Assistimos, assim, à inversão radical de uma política que, durante quase três décadas, privilegiou o crescimento do sistema judicial em recursos humanos, equipamentos e orçamento, mas que, apesar disso, não conseguiu responder à procura e inverter a tendência de acumulação processual. Curiosamente, a inversão recente desta opção política com a redução do orçamento, dos recursos humanos e do investimento nos equipamentos, concomitantemente com um conjunto de reformas que procura alterar as práticas de administração dos tribunais e gestão processual, revela uma razoável capacidade de adaptação do sistema judicial, que se traduz numa melhoria da produtividade em quase todas as áreas jurídicas, com a referida exceção da justiça cível (ação executiva) que tem contribuído para a manutenção do desequilíbrio estrutural do sistema judicial. Não se pode, contudo, cair na tentação de pensar que uma redução dos meios levará a uma otimização da sua gestão, com melhores resultados operacionais, pois, como as teorias de gestão provam, a resiliência judicial tem limites e não pode ser levada até à exaustão total, sob o risco de quebra fatal. Além de que, com este ajustamento forçado, a proatividade judicial fica suspensa, o que, por si só, é um sinal muito negativo para a saúde da democracia.

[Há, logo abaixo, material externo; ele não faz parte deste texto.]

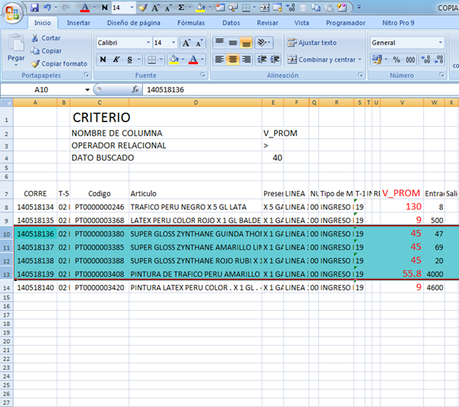459x407 pixels.
Task: Click the yellow fill color bucket
Action: coord(174,60)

A reinvenção da democracia, como pugna Boaventura de Sousa Santos, exige que o próprio Estado seja colocado sob um processo de reflexão profundo, não para se tornar um Estado mais fraco como desejam as teorias neoliberais, mas para se transformar num ator social forte, com capacidade para cumprir as aspirações dos cidadãos que o compõem. A austeridade que agora impossibilita a atividade normal do Estado social português, e que limita o exercício da justiça, deve ser reconfigurada, com um grande protagonismo dos operadores judiciários, para que se transforme numa justiça austera, capaz de colocar em prática os princípios fundamentais que garantam os direitos de cidadania.
Notas
[1] Beveridge, William. 1942. Social Insurance and Allied Services. London: His Majesty’s Stationery Office.
[2] Esping-Andersen, Gosta. 1990. The Three Worlds of Welfare Capitalism. Cambridge: Polity Press & Princeton: Princeton University Press.
[3] Santos, Boaventura de Sousa. 1998. Reinventar a democracia. Lisboa: Gradiva.